A Recovery Toolbox to Preserve
Even if we reject codependency as a diagnosis, much of the movement's recovery toolbox is clinically useful.
- 12-step (Al-Anon, CoDA): free, anonymous family self-help available worldwide.
- Boundary work: Cloud & Townsend's Boundaries (1992) teaches saying 'no' without guilt.
- Individual psychotherapy: CBT, schema therapy, EMDR, IFS — useful when trauma work is needed.

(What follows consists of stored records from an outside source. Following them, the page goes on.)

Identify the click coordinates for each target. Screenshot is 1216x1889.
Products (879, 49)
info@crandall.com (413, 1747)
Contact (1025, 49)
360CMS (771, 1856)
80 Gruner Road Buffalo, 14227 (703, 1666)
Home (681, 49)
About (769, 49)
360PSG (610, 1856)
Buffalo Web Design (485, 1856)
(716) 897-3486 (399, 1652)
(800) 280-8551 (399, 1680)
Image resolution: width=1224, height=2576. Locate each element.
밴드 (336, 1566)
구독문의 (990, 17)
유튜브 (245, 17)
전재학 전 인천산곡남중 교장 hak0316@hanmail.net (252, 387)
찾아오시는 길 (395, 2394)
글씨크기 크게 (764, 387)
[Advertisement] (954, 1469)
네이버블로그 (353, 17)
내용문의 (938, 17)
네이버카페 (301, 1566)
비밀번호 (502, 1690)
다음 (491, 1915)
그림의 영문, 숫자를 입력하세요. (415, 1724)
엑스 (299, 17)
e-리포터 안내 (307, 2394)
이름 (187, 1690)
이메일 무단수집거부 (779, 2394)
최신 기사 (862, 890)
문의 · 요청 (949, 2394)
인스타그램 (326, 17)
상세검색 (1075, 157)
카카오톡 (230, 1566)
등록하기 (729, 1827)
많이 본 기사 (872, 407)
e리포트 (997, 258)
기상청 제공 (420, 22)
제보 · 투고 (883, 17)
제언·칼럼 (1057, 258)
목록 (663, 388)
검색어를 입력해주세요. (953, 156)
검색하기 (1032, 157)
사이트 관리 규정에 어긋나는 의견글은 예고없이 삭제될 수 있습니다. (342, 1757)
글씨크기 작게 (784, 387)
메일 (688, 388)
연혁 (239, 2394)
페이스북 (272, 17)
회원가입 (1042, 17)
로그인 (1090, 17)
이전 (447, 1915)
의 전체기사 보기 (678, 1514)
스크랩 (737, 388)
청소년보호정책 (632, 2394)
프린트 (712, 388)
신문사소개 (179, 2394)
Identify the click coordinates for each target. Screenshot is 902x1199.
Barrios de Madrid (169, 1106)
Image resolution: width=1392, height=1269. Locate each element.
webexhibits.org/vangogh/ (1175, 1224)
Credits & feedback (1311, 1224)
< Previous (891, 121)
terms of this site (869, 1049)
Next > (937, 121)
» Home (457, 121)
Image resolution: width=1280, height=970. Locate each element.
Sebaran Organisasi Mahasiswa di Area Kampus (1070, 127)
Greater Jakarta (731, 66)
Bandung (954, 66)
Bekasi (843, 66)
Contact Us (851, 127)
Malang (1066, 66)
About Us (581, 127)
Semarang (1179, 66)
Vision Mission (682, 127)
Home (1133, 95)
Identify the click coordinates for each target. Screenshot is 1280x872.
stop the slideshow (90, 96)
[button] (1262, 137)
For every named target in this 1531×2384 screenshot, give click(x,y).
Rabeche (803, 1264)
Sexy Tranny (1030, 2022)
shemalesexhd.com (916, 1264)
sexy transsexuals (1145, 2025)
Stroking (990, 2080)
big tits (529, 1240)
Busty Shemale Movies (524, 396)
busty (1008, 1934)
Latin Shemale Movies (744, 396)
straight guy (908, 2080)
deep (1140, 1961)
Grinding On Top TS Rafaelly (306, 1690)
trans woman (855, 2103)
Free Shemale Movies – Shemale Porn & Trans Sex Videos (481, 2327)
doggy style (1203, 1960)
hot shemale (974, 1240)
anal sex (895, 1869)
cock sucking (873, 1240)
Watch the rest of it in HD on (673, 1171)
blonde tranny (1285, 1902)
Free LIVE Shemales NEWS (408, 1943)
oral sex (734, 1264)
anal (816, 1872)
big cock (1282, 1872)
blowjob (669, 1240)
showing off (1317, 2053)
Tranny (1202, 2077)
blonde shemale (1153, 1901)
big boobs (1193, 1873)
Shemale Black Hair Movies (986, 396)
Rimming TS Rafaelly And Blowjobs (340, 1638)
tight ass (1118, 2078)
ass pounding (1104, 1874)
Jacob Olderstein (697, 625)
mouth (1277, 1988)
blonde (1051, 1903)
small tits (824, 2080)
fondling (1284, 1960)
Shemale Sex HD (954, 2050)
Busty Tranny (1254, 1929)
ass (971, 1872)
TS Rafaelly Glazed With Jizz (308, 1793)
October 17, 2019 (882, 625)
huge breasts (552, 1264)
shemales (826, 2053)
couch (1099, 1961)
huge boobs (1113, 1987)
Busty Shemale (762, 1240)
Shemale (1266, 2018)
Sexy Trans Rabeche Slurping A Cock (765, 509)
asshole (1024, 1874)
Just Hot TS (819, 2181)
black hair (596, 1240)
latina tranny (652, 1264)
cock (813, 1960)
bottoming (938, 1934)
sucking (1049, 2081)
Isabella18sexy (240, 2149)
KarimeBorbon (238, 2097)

- Couples / family therapy: most efficient when both parties engage.
- Medication: psychiatric evaluation for comorbid depression, anxiety, PTSD.
A more clinically productive question than 'Am I codependent?' is: whose feelings, responsibilities, and life am I currently carrying — and what would be frightening about putting that down?
Conclusion: Doubt the Word, Not the Pain
Codependency is a movement, not a diagnosis. Historically, it gave voice for the first time to the invisible figures inside addictive families — mostly women and children. Critically, when applied too loosely, it pathologized ordinary care and shrank patriarchal problems into private recovery tasks. Both readings are correct.
Don't lock yourself inside a label before asking the two questions above. They map the way back better than any diagnostic name.